Built together
Living stones
A single brick lies in a field, half-sunk in the grass where someone dropped it years ago. It is a perfectly good brick. Its corners are square, its clay is sound, the maker did not skimp. And it shelters no one. No rain runs off it, no family sleeps behind it, no lamp burns in a room it helps enclose, because a brick alone is not a small house; it is no house at all. It is only a brick, complete and useless, waiting in the weeds for nothing. Now picture it lifted out of the grass, carried, set into a course with others, mortared at its edges to the stones on either side, pressed snug into the long line of a wall, and suddenly the very same brick is a wall, is shelter, is home. Peter calls believers living stones, set together into a spiritual house, a dwelling made of people; Paul says we are built together into a place where God Himself comes to live. The word that carries the weight in both is together. The brick did not become useful by improving itself in the field. It became useful, at last, by being lifted and joined.

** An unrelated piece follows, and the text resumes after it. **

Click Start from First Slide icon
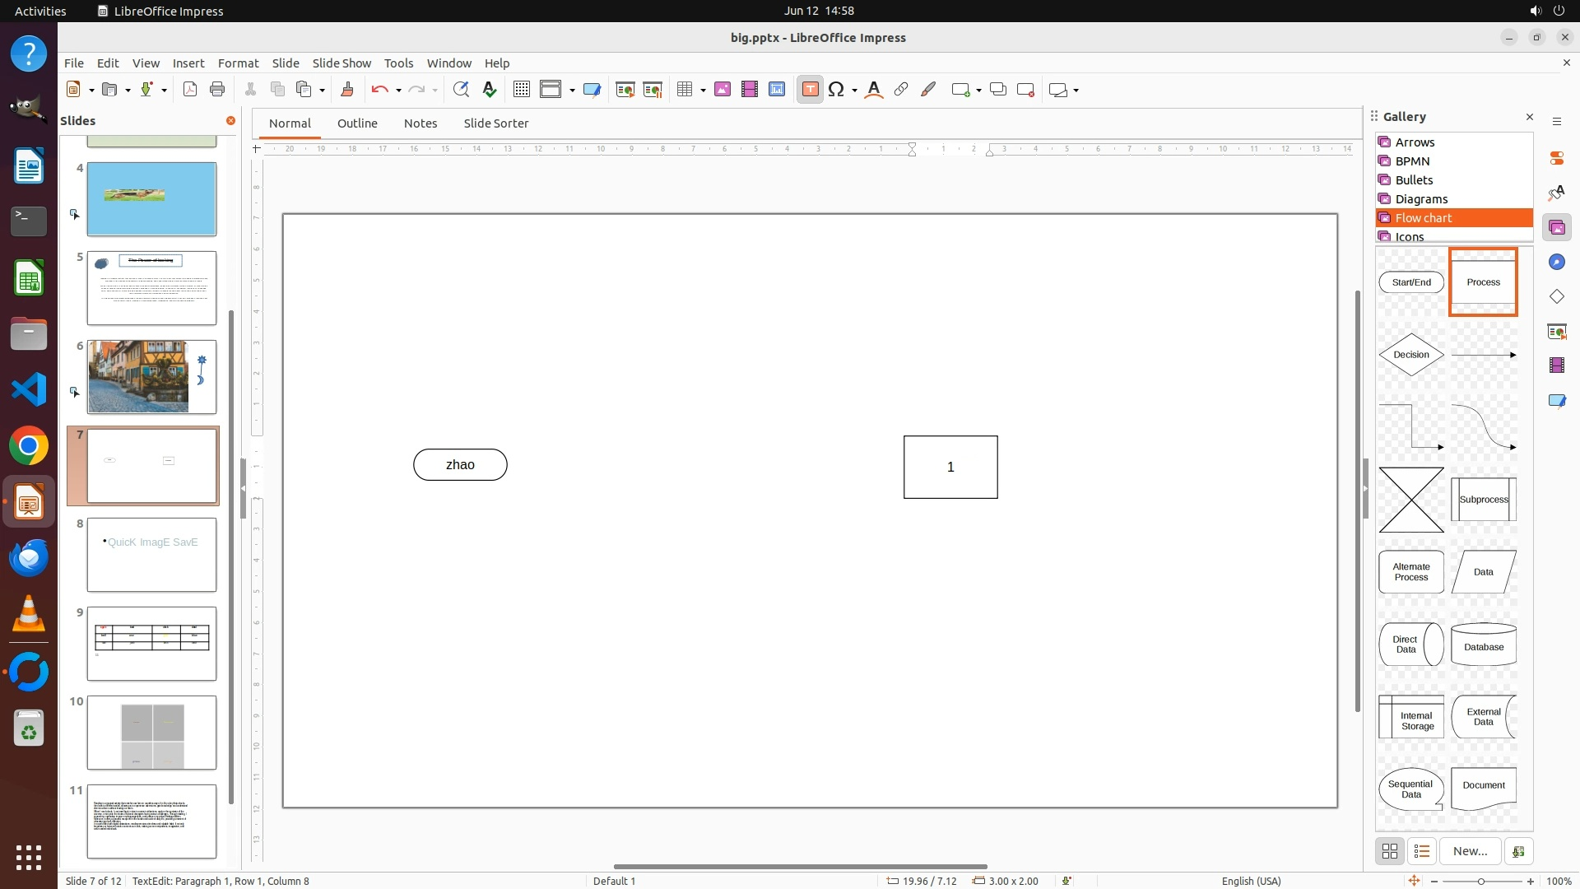The width and height of the screenshot is (1580, 889). click(x=625, y=90)
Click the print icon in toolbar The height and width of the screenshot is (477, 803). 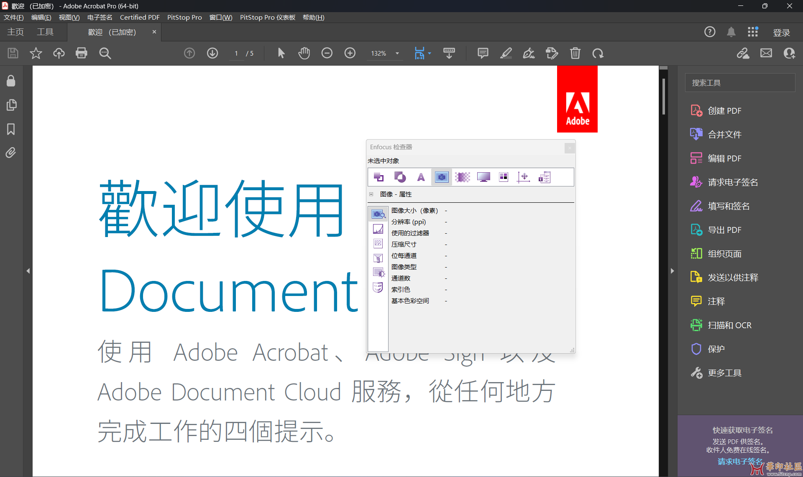pos(82,53)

“You also are built together for a habitation of God in the Spirit.”
— Paul, to the Ephesians — Ephesians 2:22 (WEB)
“You also, as living stones, are built up as a spiritual house, to be a holy priesthood, to offer up spiritual sacrifices acceptable to God through Jesus Christ.”
After the storm, a faith of one can feel like the only safe option. No one to disappoint you, no one to answer to, no walls but your own. And it is a real shelter for no one, least of all you, because you were never made to be a brick in a field. Peter and Paul both insist you are a living stone, and a stone reaches its purpose only when it is set with others into a house. You do not become more whole by staying loose; a stone alone is not a stronger stone, just a lonelier one. The mortar that joins you to others is not a cage closing; it is the thing that makes you part of a shelter at last. Let yourself be built in. Let edges touch edges again, the awkward fit of real relationships and shared life, until you are no longer one brick guarding itself in the grass but part of a house where God comes to dwell. That is what you were quarried for.